We'll also need these credentials in the next step.

Initial Access Token

The sasl-xoauth2 package includes a script that can assist in the generation of Gmail OAuth tokens. Run the script as follows:

$ sasl-xoauth2-tool get-token gmail \
    PATH_TO_TOKENS_FILE \
    --client-id=CLIENT_ID_FROM_SASL_XOAUTH2_CONF \
    --client-secret=CLIENT_SECRET_FROM_SASL_XOAUTH2_CONF \
    --scope="https://mail.google.com/"

Please open this URL in a browser ON THIS HOST:

https://accounts.google.com/o/oauth2/auth?client_id=&scope=&response_type=code&redirect_uri=http%3A%2F%2F127.0.0.1%3A12345%2Foauth2_result

(This script must run on the same host that is opening the URL -- it's not possible to copy the URL and paste it into a browser on another computer. This is because recent changes to the OAuth2 authorization flow require that the browser pass the resulting authorization code directly to the requesting application. If the Postfix installation is running on a headless host, simply run the script on a host with a usable browser then copy the resulting token file over to the headless host.)

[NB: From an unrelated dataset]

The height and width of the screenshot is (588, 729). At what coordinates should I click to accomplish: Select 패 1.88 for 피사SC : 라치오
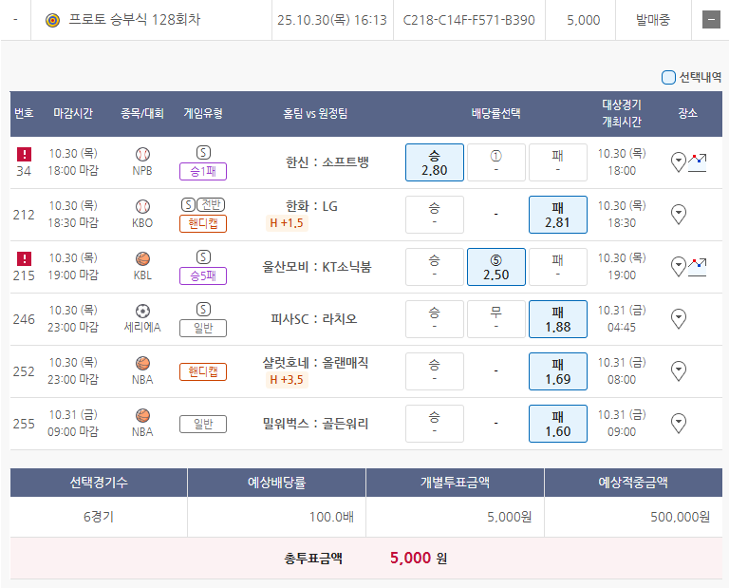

Opening the URL and authorizing the application should result in a new token in PATH_TO_TOKENS_FILE, which should be the file specified in /etc/postfix/sasl_passwd. In our example that file will be either /etc/tokens/username@domain.com or /var/spool/postfix/etc/tokens/username@domain.com (see A Note on chroot):

{
  "access_token" : "access token goes here",
  "expiry" : "0",
  "refresh_token" : "refresh token goes here"
}

In my configuration, chroot is enabled and so even though /etc/postfix/sasl_passwd specifies /etc/tokens/username@domain.com, my token file is /var/spool/postfix/etc/tokens/username@domain.com.

It may be necessary to adjust permissions on the token file so that Postfix (or, more accurately, sasl-xoauth2 running as the Postfix user) can update it:

$ sudo chown -R postfix:postfix /etc/tokens

or:

$ sudo chown -R postfix:postfix /var/spool/postfix/etc/tokens

Skip to restart Postfix below.

Outlook/Office 365 Configuration (Device Flow)

As of sasl-xoauth2-0.23, this is the preferred method to authenticate with Outlook/Office, but the fallback legacy client approach does still work (... for now).

Client Credentials

Follow Microsoft's instructions to register an application, with some notes:

• Use any name you like (it doesn't have to be "sasl-xoauth2").
• Do not add any redirect URIs or set up any platform configurations.
• You must toggle "Allow public client flows" to "yes".
• Be sure to select the appropriate type of account (consumer Outlook vs. "organizational directory") -- see #89 for why.

Then, add API permissions for SMTP.Send:

1. From the app registration "API permissions" page, click "add a permission".
2. Click "Microsoft Graph".
3. Enter "SMTP.Send" in the search box.
4. Expand the SMTP permission, then check the SMTP.Send checkbox.

Store the "application (client) ID" (which you'll find in the "Overview" page for the application you registered with Azure) in /etc/sasl-xoauth2.conf. Leave client_secret blank. Additionally, explicitly set the token endpoint (sasl-xoauth2 points to Gmail's token endpoint by default):

{
  "client_id": "client ID goes here",
  "client_secret": "",
  "token_endpoint": "https://login.microsoftonline.com/consumers/oauth2/v2.0/token"
}

We'll also need these credentials in the next step.

A Note on Token Endpoints

The endpoint above (https://login.microsoftonline.com/consumers/oauth2/v2.0/token) is suitable for use with consumer Outlook accounts. For other types of accounts it may be necessary to replace consumers with common, organizations, or a specific tenant ID. See Microsoft's OAuth protocol documentation for more on this.

Initial Access Token

The sasl-xoauth2 package includes a script that can assist in the generation of Microsoft OAuth tokens. Run the script as follows:

$ sasl-xoauth2-tool get-token outlook \
    PATH_TO_TOKENS_FILE \
    --client-id=CLIENT_ID_FROM_SASL_XOAUTH2_CONF \
    --use-device-flow
To sign in, use a web browser to open the page https://www.microsoft.com/link and enter the code REDACTED to authenticate.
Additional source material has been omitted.